*** Opening of ENTRIES SUPPLIED ***

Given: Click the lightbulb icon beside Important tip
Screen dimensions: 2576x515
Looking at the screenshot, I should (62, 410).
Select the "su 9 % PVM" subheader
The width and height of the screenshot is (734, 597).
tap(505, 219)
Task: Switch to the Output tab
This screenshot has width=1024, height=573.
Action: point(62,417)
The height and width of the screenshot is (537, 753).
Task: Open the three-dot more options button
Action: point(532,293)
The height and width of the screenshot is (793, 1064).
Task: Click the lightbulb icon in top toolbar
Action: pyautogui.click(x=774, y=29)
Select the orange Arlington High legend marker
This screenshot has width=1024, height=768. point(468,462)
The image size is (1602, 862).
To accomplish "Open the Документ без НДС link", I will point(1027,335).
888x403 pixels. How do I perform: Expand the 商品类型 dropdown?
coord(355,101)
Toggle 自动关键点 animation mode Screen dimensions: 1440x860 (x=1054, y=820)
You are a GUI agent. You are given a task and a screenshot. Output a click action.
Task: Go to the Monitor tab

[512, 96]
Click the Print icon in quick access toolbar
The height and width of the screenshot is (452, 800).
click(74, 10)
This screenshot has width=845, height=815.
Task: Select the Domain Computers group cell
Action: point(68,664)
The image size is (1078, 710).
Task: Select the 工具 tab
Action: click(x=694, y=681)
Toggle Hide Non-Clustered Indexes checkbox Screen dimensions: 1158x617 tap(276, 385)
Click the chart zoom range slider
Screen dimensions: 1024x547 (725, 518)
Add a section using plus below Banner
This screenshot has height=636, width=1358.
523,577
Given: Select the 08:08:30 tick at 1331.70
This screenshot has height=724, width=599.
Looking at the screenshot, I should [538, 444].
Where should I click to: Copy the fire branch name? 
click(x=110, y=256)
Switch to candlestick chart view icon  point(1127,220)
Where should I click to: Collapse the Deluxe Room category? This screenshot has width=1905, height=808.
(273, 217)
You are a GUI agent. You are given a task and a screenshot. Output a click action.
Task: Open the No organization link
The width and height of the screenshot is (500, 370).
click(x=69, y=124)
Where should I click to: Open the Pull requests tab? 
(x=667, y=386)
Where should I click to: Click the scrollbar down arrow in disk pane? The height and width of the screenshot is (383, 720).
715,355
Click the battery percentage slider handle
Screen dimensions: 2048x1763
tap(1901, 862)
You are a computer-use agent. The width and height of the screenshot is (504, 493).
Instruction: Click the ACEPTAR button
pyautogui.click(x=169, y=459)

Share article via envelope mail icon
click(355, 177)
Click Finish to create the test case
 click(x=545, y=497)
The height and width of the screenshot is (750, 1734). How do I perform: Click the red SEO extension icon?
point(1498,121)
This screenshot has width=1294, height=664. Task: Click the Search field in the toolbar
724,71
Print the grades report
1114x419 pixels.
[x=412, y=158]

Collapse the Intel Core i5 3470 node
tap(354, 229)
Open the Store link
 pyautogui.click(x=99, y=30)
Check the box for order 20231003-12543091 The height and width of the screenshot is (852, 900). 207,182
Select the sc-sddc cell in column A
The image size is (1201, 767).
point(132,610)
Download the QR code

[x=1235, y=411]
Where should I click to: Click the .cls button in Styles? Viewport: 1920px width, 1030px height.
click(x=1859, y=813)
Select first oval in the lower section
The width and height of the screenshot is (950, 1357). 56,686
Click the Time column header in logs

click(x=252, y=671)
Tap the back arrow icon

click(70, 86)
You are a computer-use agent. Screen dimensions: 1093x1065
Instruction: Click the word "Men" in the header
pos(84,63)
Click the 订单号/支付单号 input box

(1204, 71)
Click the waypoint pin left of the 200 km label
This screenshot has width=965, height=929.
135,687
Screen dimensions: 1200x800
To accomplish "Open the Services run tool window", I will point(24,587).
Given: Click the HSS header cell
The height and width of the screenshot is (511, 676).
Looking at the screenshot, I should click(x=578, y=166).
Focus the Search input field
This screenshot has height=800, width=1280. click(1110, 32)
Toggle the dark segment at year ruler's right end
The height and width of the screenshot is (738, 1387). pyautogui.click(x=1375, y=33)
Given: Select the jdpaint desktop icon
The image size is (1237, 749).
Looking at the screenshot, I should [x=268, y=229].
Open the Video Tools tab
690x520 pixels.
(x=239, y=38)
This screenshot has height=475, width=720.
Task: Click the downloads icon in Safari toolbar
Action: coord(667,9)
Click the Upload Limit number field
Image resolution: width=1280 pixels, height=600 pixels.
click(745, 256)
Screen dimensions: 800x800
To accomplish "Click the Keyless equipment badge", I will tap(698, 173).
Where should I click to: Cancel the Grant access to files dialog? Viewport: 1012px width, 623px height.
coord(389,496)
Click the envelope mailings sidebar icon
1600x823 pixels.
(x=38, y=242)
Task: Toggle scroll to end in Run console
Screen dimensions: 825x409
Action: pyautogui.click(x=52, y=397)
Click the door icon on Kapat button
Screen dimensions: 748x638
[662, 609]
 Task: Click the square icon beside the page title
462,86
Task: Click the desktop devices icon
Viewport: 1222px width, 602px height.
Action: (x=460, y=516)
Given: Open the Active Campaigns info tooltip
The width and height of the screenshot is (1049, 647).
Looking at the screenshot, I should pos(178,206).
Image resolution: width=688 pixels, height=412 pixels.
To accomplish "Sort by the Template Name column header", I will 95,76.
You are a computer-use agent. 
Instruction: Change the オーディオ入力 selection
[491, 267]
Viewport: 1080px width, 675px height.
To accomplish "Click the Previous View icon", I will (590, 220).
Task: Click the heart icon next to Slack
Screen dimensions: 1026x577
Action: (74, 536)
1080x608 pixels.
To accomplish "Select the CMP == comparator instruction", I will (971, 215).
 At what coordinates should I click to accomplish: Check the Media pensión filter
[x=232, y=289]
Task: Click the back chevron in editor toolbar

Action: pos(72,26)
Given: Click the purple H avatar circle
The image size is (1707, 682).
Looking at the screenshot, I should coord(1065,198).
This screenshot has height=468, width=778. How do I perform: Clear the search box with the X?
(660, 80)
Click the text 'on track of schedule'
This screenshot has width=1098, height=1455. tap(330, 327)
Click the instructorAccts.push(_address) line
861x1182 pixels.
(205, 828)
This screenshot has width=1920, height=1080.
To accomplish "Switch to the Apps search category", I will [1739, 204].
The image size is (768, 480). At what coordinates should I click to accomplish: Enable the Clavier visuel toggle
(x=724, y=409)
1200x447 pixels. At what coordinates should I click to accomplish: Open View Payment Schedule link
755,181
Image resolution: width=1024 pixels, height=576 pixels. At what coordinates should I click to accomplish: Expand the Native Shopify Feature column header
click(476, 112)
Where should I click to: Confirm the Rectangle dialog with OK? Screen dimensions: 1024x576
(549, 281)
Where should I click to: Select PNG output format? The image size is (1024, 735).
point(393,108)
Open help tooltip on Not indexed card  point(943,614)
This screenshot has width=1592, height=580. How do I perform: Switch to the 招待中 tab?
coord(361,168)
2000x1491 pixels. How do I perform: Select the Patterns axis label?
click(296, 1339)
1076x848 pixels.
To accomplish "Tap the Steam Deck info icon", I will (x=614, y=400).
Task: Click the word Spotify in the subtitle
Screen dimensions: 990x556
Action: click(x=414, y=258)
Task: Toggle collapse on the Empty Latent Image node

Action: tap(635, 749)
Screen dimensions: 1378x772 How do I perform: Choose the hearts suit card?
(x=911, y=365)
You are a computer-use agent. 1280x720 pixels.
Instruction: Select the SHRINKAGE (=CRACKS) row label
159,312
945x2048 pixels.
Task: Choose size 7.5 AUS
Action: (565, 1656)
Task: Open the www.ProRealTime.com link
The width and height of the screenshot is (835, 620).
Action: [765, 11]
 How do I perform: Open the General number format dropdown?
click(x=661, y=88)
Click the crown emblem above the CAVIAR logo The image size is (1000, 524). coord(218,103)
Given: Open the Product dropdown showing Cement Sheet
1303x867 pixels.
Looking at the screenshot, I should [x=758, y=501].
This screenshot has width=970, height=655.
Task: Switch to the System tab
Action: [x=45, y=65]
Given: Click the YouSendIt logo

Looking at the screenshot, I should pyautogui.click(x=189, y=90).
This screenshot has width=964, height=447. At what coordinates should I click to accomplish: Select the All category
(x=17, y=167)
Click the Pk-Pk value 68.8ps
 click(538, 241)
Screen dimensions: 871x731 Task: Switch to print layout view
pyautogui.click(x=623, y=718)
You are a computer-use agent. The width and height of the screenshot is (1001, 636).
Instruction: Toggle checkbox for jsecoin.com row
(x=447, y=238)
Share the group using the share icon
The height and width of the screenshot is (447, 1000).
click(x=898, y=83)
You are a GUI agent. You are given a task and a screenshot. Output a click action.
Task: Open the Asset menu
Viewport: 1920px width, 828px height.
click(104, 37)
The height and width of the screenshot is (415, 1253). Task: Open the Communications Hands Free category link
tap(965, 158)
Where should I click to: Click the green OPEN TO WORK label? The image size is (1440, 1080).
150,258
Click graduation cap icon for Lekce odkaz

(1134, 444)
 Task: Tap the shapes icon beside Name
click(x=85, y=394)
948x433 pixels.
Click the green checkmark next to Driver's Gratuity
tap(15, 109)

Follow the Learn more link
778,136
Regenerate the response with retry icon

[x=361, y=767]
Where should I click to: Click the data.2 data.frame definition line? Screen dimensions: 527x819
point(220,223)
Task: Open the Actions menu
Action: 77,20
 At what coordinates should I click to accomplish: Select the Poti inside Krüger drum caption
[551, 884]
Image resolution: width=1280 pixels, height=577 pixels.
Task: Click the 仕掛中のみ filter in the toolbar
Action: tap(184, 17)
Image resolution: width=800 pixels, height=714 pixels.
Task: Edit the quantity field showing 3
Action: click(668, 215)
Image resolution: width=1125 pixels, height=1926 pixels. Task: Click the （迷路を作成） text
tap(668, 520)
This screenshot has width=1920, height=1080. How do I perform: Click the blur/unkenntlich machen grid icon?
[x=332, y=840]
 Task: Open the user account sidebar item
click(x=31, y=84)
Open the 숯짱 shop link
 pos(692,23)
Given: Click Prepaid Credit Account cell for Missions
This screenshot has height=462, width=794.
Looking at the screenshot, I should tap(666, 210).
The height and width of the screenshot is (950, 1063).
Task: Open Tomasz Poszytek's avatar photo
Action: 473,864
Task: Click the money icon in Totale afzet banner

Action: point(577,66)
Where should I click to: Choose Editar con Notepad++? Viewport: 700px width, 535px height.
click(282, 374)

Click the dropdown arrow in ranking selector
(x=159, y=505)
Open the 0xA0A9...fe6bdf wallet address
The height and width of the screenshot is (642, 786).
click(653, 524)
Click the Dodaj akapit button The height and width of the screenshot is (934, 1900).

*** Close of ENTRIES SUPPLIED ***

#### PROBLEM
Among the records above, find each line containing the string "tooltip" and copy it.

#### SOLUTION FOR THIS PROBLEM
Given: Open the Active Campaigns info tooltip
Open help tooltip on Not indexed card  point(943,614)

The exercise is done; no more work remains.